Stored items from a collection:

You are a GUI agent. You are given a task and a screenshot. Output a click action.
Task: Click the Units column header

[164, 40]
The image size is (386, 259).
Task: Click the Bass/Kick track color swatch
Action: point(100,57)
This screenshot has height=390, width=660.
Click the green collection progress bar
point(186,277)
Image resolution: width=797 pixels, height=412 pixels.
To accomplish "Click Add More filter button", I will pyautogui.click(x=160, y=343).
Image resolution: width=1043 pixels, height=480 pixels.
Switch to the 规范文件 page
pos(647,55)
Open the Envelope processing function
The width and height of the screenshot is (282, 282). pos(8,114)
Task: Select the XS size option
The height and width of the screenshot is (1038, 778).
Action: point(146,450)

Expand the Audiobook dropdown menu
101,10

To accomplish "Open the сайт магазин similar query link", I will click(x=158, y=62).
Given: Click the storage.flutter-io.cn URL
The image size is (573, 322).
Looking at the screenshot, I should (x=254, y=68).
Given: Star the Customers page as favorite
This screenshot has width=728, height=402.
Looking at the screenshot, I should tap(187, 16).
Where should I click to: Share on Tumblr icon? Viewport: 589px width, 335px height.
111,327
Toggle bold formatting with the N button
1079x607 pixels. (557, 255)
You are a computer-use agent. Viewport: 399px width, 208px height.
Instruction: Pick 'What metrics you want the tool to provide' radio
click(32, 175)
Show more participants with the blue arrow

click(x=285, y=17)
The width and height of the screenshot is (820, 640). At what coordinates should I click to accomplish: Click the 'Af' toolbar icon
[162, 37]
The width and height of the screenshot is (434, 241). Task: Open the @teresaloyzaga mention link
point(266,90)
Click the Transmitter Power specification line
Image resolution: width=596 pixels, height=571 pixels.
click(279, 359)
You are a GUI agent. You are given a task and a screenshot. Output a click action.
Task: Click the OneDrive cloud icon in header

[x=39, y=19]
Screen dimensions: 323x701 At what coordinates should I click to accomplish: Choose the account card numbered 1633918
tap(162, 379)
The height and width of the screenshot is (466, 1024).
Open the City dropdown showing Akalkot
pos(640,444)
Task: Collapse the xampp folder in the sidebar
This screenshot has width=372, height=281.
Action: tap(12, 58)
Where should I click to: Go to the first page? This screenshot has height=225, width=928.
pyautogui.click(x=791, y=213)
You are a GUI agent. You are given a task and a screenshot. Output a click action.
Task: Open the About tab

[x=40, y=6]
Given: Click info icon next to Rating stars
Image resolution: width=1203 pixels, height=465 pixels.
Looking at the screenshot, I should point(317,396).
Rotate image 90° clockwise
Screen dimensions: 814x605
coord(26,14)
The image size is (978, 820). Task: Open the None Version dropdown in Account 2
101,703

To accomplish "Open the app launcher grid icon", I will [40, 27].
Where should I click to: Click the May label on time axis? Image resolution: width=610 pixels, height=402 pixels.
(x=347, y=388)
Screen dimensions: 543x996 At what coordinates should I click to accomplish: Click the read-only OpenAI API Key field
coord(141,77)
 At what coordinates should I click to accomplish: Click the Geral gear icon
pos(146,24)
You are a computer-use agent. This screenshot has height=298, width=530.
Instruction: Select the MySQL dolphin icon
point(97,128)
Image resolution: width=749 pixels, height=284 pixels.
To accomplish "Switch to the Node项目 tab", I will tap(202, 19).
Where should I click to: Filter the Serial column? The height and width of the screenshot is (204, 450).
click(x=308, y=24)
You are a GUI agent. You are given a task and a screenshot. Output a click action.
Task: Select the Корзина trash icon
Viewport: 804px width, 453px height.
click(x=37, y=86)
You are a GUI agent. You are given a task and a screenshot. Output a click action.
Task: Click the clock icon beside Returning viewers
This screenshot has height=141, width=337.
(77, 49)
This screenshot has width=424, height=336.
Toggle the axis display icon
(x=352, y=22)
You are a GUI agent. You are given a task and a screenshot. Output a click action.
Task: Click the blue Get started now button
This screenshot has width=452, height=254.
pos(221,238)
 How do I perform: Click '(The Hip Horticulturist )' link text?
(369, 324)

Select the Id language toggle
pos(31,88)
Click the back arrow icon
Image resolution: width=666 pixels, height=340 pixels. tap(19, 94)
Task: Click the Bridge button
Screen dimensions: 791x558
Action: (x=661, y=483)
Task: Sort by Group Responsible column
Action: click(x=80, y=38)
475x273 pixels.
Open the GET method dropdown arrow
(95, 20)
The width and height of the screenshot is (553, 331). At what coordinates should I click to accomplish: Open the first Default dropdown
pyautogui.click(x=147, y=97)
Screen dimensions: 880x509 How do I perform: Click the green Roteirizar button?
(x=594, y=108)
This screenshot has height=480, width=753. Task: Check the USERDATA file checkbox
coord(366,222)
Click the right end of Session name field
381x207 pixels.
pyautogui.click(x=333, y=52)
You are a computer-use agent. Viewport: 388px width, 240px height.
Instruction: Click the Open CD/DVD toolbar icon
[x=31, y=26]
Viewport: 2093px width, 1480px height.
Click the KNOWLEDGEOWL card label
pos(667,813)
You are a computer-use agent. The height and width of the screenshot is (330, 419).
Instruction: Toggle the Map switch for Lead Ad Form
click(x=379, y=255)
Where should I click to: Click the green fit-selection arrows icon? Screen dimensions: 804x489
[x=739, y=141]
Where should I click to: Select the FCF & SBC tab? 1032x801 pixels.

== Assignment ==
For this exercise, set down all of the entries again word for word.

== Finished exercise ==
You are a GUI agent. You are given a task and a screenshot. Output a click action.
Task: Click the Units column header

[164, 40]
The image size is (386, 259).
Task: Click the Bass/Kick track color swatch
Action: point(100,57)
This screenshot has height=390, width=660.
Click the green collection progress bar
point(186,277)
Image resolution: width=797 pixels, height=412 pixels.
To accomplish "Click Add More filter button", I will pyautogui.click(x=160, y=343).
Image resolution: width=1043 pixels, height=480 pixels.
Switch to the 规范文件 page
pos(647,55)
Open the Envelope processing function
The width and height of the screenshot is (282, 282). pos(8,114)
Task: Select the XS size option
The height and width of the screenshot is (1038, 778).
Action: point(146,450)

Expand the Audiobook dropdown menu
101,10

To accomplish "Open the сайт магазин similar query link", I will click(x=158, y=62).
Given: Click the storage.flutter-io.cn URL
The image size is (573, 322).
Looking at the screenshot, I should (x=254, y=68).
Given: Star the Customers page as favorite
This screenshot has width=728, height=402.
Looking at the screenshot, I should tap(187, 16).
Where should I click to: Share on Tumblr icon? Viewport: 589px width, 335px height.
111,327
Toggle bold formatting with the N button
1079x607 pixels. (557, 255)
You are a computer-use agent. Viewport: 399px width, 208px height.
Instruction: Pick 'What metrics you want the tool to provide' radio
click(32, 175)
Show more participants with the blue arrow

click(x=285, y=17)
The width and height of the screenshot is (820, 640). At what coordinates should I click to accomplish: Click the 'Af' toolbar icon
[162, 37]
The width and height of the screenshot is (434, 241). Task: Open the @teresaloyzaga mention link
point(266,90)
Click the Transmitter Power specification line
Image resolution: width=596 pixels, height=571 pixels.
click(279, 359)
You are a GUI agent. You are given a task and a screenshot. Output a click action.
Task: Click the OneDrive cloud icon in header

[x=39, y=19]
Screen dimensions: 323x701 At what coordinates should I click to accomplish: Choose the account card numbered 1633918
tap(162, 379)
The height and width of the screenshot is (466, 1024).
Open the City dropdown showing Akalkot
pos(640,444)
Task: Collapse the xampp folder in the sidebar
This screenshot has width=372, height=281.
Action: tap(12, 58)
Where should I click to: Go to the first page? This screenshot has height=225, width=928.
pyautogui.click(x=791, y=213)
You are a GUI agent. You are given a task and a screenshot. Output a click action.
Task: Open the About tab

[x=40, y=6]
Given: Click info icon next to Rating stars
Image resolution: width=1203 pixels, height=465 pixels.
Looking at the screenshot, I should point(317,396).
Rotate image 90° clockwise
Screen dimensions: 814x605
coord(26,14)
The image size is (978, 820). Task: Open the None Version dropdown in Account 2
101,703

To accomplish "Open the app launcher grid icon", I will [40, 27].
Where should I click to: Click the May label on time axis? Image resolution: width=610 pixels, height=402 pixels.
(x=347, y=388)
Screen dimensions: 543x996 At what coordinates should I click to accomplish: Click the read-only OpenAI API Key field
coord(141,77)
 At what coordinates should I click to accomplish: Click the Geral gear icon
pos(146,24)
You are a computer-use agent. This screenshot has height=298, width=530.
Instruction: Select the MySQL dolphin icon
point(97,128)
Image resolution: width=749 pixels, height=284 pixels.
To accomplish "Switch to the Node项目 tab", I will tap(202, 19).
Where should I click to: Filter the Serial column? The height and width of the screenshot is (204, 450).
click(x=308, y=24)
You are a GUI agent. You are given a task and a screenshot. Output a click action.
Task: Select the Корзина trash icon
Viewport: 804px width, 453px height.
click(x=37, y=86)
You are a GUI agent. You are given a task and a screenshot. Output a click action.
Task: Click the clock icon beside Returning viewers
This screenshot has height=141, width=337.
(77, 49)
This screenshot has width=424, height=336.
Toggle the axis display icon
(x=352, y=22)
You are a GUI agent. You are given a task and a screenshot. Output a click action.
Task: Click the blue Get started now button
This screenshot has width=452, height=254.
pos(221,238)
 How do I perform: Click '(The Hip Horticulturist )' link text?
(369, 324)

Select the Id language toggle
pos(31,88)
Click the back arrow icon
Image resolution: width=666 pixels, height=340 pixels. tap(19, 94)
Task: Click the Bridge button
Screen dimensions: 791x558
Action: (x=661, y=483)
Task: Sort by Group Responsible column
Action: click(x=80, y=38)
475x273 pixels.
Open the GET method dropdown arrow
(95, 20)
The width and height of the screenshot is (553, 331). At what coordinates should I click to accomplish: Open the first Default dropdown
pyautogui.click(x=147, y=97)
Screen dimensions: 880x509 How do I perform: Click the green Roteirizar button?
(x=594, y=108)
This screenshot has height=480, width=753. Task: Check the USERDATA file checkbox
coord(366,222)
Click the right end of Session name field
381x207 pixels.
pyautogui.click(x=333, y=52)
You are a computer-use agent. Viewport: 388px width, 240px height.
Instruction: Click the Open CD/DVD toolbar icon
[x=31, y=26]
Viewport: 2093px width, 1480px height.
Click the KNOWLEDGEOWL card label
pos(667,813)
You are a computer-use agent. The height and width of the screenshot is (330, 419).
Instruction: Toggle the Map switch for Lead Ad Form
click(x=379, y=255)
Where should I click to: Click the green fit-selection arrows icon? Screen dimensions: 804x489
[x=739, y=141]
Where should I click to: Select the FCF & SBC tab? 1032x801 pixels.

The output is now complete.